Records for processing Block Start
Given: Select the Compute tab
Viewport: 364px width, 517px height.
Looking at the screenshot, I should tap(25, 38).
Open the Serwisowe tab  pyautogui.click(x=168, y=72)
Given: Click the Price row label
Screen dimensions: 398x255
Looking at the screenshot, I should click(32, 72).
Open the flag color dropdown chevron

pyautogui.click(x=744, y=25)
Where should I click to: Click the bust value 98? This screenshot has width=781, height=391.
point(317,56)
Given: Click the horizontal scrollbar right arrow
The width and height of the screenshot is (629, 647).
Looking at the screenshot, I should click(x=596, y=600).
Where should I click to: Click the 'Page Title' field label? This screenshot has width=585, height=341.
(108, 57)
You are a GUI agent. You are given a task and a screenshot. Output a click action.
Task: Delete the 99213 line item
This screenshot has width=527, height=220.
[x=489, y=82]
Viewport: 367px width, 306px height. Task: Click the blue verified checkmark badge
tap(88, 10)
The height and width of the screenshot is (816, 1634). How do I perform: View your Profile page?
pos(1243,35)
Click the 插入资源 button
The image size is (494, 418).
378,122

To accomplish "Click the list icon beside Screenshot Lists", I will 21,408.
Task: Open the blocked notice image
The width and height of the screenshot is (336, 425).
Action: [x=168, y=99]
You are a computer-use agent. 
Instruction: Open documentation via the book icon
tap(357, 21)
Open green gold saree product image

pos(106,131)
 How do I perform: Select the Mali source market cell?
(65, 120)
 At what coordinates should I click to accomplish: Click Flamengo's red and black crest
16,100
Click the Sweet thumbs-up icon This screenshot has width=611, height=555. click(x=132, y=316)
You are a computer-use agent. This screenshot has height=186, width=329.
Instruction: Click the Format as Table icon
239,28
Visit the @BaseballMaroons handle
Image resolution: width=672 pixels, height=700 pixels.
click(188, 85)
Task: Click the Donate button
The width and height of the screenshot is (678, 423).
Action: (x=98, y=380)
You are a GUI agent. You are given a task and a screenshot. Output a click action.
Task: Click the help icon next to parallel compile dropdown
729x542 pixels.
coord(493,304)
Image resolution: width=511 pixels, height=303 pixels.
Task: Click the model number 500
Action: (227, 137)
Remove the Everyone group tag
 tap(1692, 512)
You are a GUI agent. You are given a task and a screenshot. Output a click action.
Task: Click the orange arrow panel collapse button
Records for processing Block End
▸ Work task
Output all of the records above exactly as they appear.

▸ Response area
Given: Select the Compute tab
Viewport: 364px width, 517px height.
Looking at the screenshot, I should tap(25, 38).
Open the Serwisowe tab  pyautogui.click(x=168, y=72)
Given: Click the Price row label
Screen dimensions: 398x255
Looking at the screenshot, I should click(32, 72).
Open the flag color dropdown chevron

pyautogui.click(x=744, y=25)
Where should I click to: Click the bust value 98? This screenshot has width=781, height=391.
point(317,56)
Given: Click the horizontal scrollbar right arrow
The width and height of the screenshot is (629, 647).
Looking at the screenshot, I should click(x=596, y=600).
Where should I click to: Click the 'Page Title' field label? This screenshot has width=585, height=341.
(108, 57)
You are a GUI agent. You are given a task and a screenshot. Output a click action.
Task: Delete the 99213 line item
This screenshot has width=527, height=220.
[x=489, y=82]
Viewport: 367px width, 306px height. Task: Click the blue verified checkmark badge
tap(88, 10)
The height and width of the screenshot is (816, 1634). How do I perform: View your Profile page?
pos(1243,35)
Click the 插入资源 button
The image size is (494, 418).
378,122

To accomplish "Click the list icon beside Screenshot Lists", I will 21,408.
Task: Open the blocked notice image
The width and height of the screenshot is (336, 425).
Action: [x=168, y=99]
You are a computer-use agent. 
Instruction: Open documentation via the book icon
tap(357, 21)
Open green gold saree product image

pos(106,131)
 How do I perform: Select the Mali source market cell?
(65, 120)
 At what coordinates should I click to accomplish: Click Flamengo's red and black crest
16,100
Click the Sweet thumbs-up icon This screenshot has width=611, height=555. click(x=132, y=316)
You are a computer-use agent. This screenshot has height=186, width=329.
Instruction: Click the Format as Table icon
239,28
Visit the @BaseballMaroons handle
Image resolution: width=672 pixels, height=700 pixels.
click(188, 85)
Task: Click the Donate button
The width and height of the screenshot is (678, 423).
Action: (x=98, y=380)
You are a GUI agent. You are given a task and a screenshot. Output a click action.
Task: Click the help icon next to parallel compile dropdown
729x542 pixels.
coord(493,304)
Image resolution: width=511 pixels, height=303 pixels.
Task: Click the model number 500
Action: (227, 137)
Remove the Everyone group tag
 tap(1692, 512)
You are a GUI agent. You are given a task and a screenshot. Output a click action.
Task: Click the orange arrow panel collapse button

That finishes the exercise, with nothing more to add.